DOCUMENT PASSAGE

====

Nema 17 Stepper Motor Weak Torque (Pololu A4988)

I’m attempting to run a Nema 17 stepper motor using the Pololu A4988 stepper motor driver. I’m running the motor with a Teensy 4.0, an Arduino-based microcontroller. The main issue I’m running into is the fact that the motor outputs quite weak torque. I can stop the motor’s shaft by installing a handle and just applying some weak force with any of my fingers.

Component Data:

I’ve created a simple setup in order to run a single motor as a test run, according to the following wiring diagram:


The setup:

As of now, the connections are not soldered, as I’m currently just testing it. However, I’m not wiring the motor through the breadboard, instead I directly connected them to the A4988 driver with some 20 AWG wires via the connectors on the wires. For testing purposes I’m running the motor with 24V from my DC power supply, with the default current limit driver setting.

I’ve also printed out and press-fitted a handle onto the motor shaft, so that I could use to measure how strong of a torque the motors output.

The code I’m running on the Teensy:

const int dirPin = 10;
const int stepPin = 11;
const int stepNum = 400;
const int stepDelay = 6000;

void setup() {

  pinMode(dirPin, OUTPUT);
  pinMode(stepPin, OUTPUT);

void loop() {
  digitalWrite(dirPin, HIGH);


  for (int i = 0; i < stepNum; i++)
    digitalWrite(stepPin, HIGH);
    digitalWrite(stepPin, LOW);


Basically I’m sending pulses via the Step pin on the Teensy and delaying by 6000 microseconds after every state change on the Step pin.

The setup above allows me to spin the motor in the desired directions and desired amount of steps, however the torque the motor provides is considerably weak. I’m able to halt the printed arm and the shaft of the motor with any of my fingers without much force.

Someone on a different forum reccomended to try and set the current limit on the motor.

I followed the exact steps of this tutorial, and I set the Vref voltage by turning the current limit screw on my A4988 driver with a scredriwer, and watching the voltage across that screw and a GND on my multimeter.
As far as I understand, I need to know the sensing resistance of my A4988 driver chip in order to plug that value into the equation in order to determine my required value for Vref. The equation as far as I understand is Vref = Imot * 8 * Rsen. According to the tutorial and the Pololu datasheet on the A4988 driver, the sensing resistance can be located on a pair of resistors on the chip.

Here is an image of my specific A4988 driver:

It’s a bit hard to tell, but I’m pretty sure that those small resistors say R068, which I understand stands for 0.068 Ohms of resistance.

According to the datasheet of the motor I’m using, the rated current is 1A, which is the default setup that these drivers come with. Since I’m supplying 24V with my DC power supply to the motor, I wanted to try and see whether I can supply more current to my motor, and see whether that improves the situation. I wanted to try and apply 2A of current, which means that, according to the equation above, I’d need to set the value of Vref to 1.6V. I went ahead and did that according to the tutorial, and tried to power the motor. This time the current supplied by my power supply would be significantly higher, sticking around 1.7A - 1.8A during the motor stepping.

====

SUPPLIED RECORDS
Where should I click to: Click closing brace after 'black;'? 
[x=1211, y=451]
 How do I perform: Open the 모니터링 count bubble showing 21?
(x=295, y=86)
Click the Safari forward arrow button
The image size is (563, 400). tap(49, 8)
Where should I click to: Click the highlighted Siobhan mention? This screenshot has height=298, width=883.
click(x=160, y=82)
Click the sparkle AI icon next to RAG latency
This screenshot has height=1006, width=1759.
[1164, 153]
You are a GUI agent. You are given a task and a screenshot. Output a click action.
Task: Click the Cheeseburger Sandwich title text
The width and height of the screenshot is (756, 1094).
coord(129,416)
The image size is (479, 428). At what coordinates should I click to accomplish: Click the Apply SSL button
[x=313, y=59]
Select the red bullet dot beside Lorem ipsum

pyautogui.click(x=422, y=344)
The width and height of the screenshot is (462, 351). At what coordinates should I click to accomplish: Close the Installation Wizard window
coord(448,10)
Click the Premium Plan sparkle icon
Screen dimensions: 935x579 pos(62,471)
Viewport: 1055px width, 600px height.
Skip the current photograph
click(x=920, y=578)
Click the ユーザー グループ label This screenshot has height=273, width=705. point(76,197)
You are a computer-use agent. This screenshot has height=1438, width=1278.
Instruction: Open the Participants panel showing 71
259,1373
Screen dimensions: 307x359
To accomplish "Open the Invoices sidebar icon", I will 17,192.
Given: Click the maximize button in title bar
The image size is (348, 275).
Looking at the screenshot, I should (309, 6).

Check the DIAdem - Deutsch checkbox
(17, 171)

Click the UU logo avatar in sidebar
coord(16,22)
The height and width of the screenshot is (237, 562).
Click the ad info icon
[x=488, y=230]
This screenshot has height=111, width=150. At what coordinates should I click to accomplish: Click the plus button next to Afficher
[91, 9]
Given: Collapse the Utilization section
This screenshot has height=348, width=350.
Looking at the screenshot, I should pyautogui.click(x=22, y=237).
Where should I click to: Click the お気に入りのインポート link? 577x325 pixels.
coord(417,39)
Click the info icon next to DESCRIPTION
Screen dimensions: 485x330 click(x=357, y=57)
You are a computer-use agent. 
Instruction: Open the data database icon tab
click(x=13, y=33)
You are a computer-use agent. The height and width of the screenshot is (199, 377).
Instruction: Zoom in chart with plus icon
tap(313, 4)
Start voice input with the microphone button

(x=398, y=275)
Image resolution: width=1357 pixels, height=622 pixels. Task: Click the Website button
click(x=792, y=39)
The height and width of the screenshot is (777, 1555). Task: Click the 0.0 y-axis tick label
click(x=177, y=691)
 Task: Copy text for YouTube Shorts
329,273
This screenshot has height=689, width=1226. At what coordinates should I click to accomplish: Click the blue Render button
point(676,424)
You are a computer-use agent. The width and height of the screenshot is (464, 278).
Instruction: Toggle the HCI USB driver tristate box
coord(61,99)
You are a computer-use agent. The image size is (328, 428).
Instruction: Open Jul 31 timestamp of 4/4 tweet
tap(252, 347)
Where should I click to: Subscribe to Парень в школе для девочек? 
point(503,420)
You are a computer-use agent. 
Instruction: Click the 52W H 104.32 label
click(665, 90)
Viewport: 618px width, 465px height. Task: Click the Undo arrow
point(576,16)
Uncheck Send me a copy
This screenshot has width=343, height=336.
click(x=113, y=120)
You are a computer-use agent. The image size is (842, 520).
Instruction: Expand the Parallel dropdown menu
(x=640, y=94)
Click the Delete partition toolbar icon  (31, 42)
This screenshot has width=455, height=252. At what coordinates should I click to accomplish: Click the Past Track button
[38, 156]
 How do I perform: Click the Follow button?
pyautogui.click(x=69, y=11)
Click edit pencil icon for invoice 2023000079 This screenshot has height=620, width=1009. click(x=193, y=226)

====

SET TASK
Answer from the stepper motor forum post above:
(a) What supply voltage does the poster use to run the motor for testing?
(b) What resistance does the poster take the marking R068 to stand for?
(c) What rated current does the motor's datasheet give?

RESULT OF THIS EXERCISE
(a) 24V
(b) 0.068 Ohms
(c) 1A